In the Embodiment of this invention, as shown in FIGS. 1, 2, and, 3, an electrode-less lamp 1 that consists of a cylinder-shaped glass tube of crystal or the like in which an emission material like mercury is enclosed is fixed in a microwave chamber 2. The microwave chamber 2 consists of a chamber wall 3 of box shape with an open port at the bottom and a mesh 4 fixed at the open port of the chamber wall 3. A light-beam collection-mirror 8 is settled in the microwave chamber 2 that collects the light beams from the electrode-less lamp 1 and induces it to the open port of the microwave chamber 2. The light-beam-collection mirror 8 consists of a concave mirror of half-split cylinder with a side section of half ellipse. The electrode-less lamp 1 and the light-beam-collection mirror 8 are arranged and fixed on the chamber wall 3 so that the light-beam-collection mirror 8 is positioned at the focus point of the ellipse.

The bottom end of the waveguide 6 is fixed at the exterior surface of the upper end of the microwave chamber 2 and the microwave generating source 5 consisting of two magnetrons is fixed at the upper end of the waveguide 6. On the opposite side of the waveguide 6, the lower end of which extends an antenna 7 into the microwave chamber 2. The antenna 7 is arranged between the electrode-less lamp 1 and the light-beam-collection mirror 8, in parallel with the light-beam-collection mirror 8. One end of the antenna 7 is connected to the chamber wall 3 and the other end is connected to a coaxial waveguide converter (not present in the Figures) in the waveguide 6 through antenna through- holes 10 and 11.

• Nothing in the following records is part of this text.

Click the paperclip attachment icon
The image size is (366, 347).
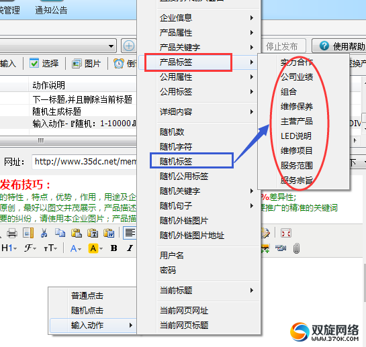tap(296, 248)
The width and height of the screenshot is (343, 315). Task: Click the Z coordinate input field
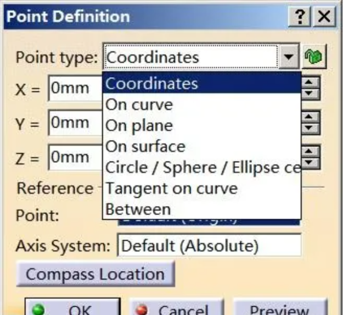[x=75, y=158]

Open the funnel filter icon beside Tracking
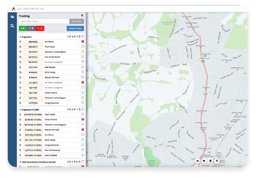click(82, 15)
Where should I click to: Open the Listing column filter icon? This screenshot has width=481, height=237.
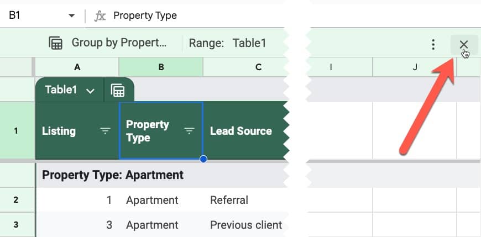[105, 131]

A blower 9 is equipped with at the upper side of the waveguide 6. The waveguide 6 and the microwave chamber 2 have ventilation hole 12. From the upper surface of the chamber wall 3 of microwave chamber 2 or from the bottom surface of the waveguide 6 where the waveguide 6 is fixed, passing through the bottom of the concave of the light-beam-collection mirror 8, several air nozzles 15 to cool the lamp are settled.

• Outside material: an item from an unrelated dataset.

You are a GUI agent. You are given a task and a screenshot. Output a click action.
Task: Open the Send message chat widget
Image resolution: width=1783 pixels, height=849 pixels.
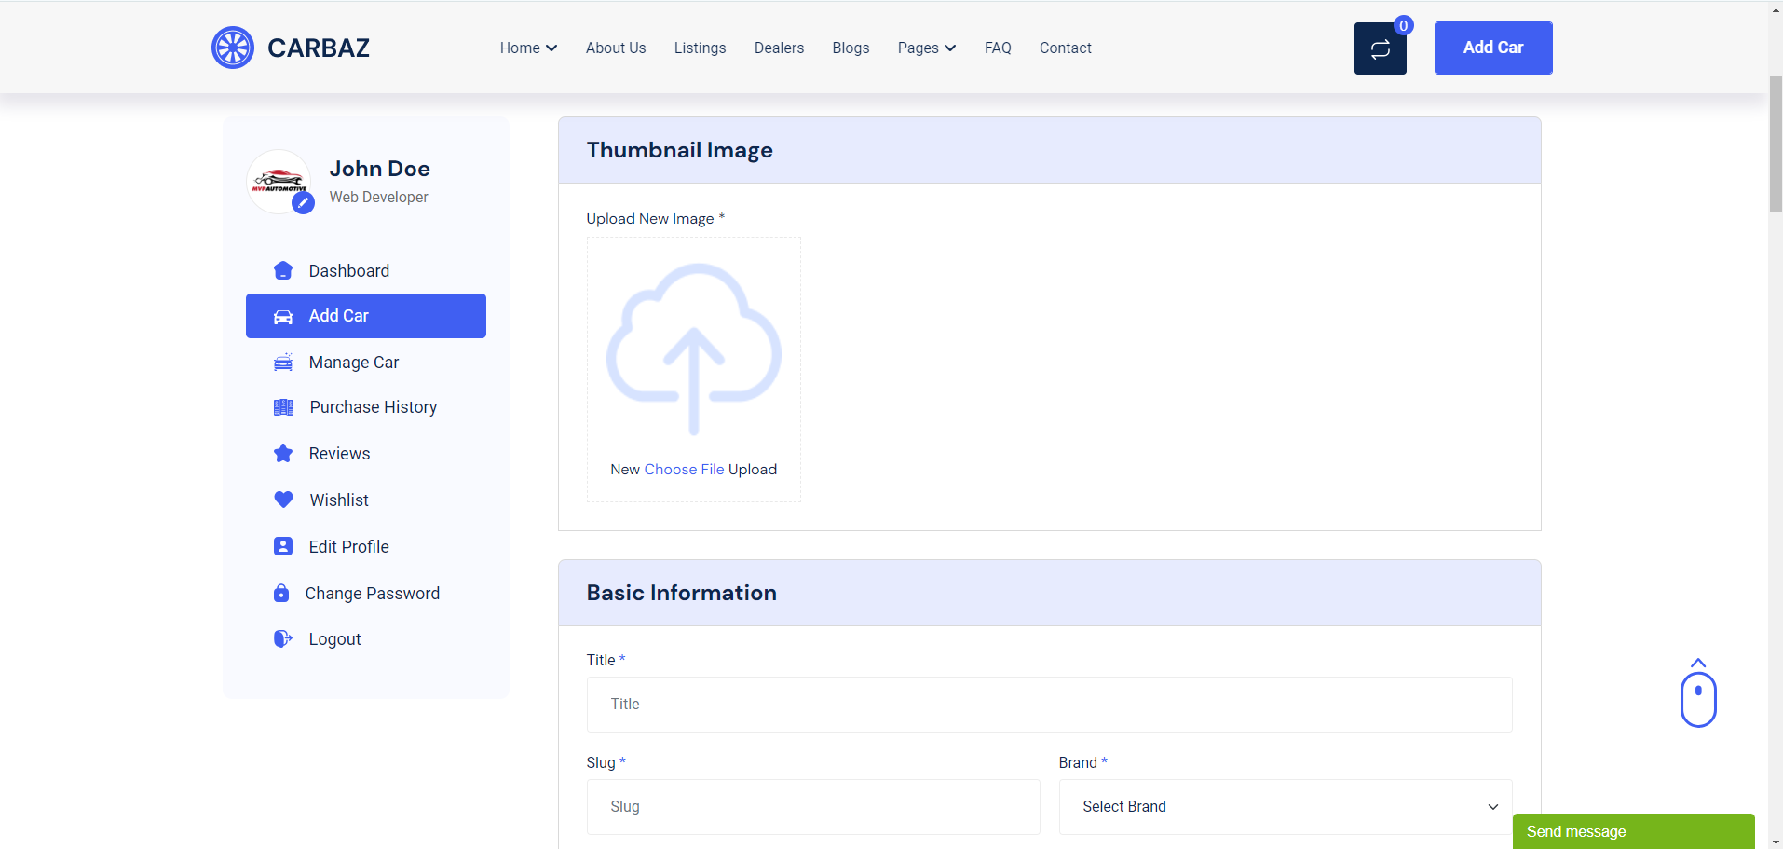[1632, 831]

These air nozzles 15 to cool the lamp are extended straight downward and the spouting open end reaches around the exterior surface of the lamp 1. The material for these air nozzles is demanded to be transparent for light beams and microwaves like transparent crystal glass. Those components described above are settled in a case 16 formed together with the chamber wall 3.

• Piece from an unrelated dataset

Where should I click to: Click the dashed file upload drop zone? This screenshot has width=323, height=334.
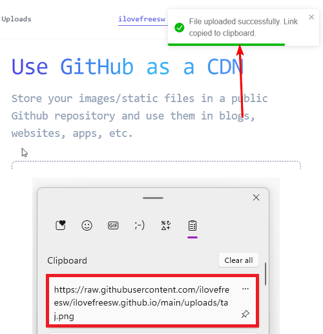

In the electrode-less lamp equipment above described, the microwave generated with the microwave generating source 5 is guided to the microwave chamber 2 through waveguide 6 and produces plasma in the electrode-less lamp, which results in light emission including ultraviolet. The light beam is collected with the beam-collection mirror 8 and focuses on the beam collection surface FP below the bottom open port of the microwave chamber 2, which is the same as in the equipment by the former arts. The airflow generated by the blower 9 goes through ventilation hole 12 as shown in the arrow in FIG. 3 and spouts out from the open end of the lamp cooling nozzle 15 and cools the surface of the electrode-less lamp 1. The velocity of the airflow is accordingly is high around the lamp surface enough to efficiently cool it, which enables high input power density to the lamp and increases luminance.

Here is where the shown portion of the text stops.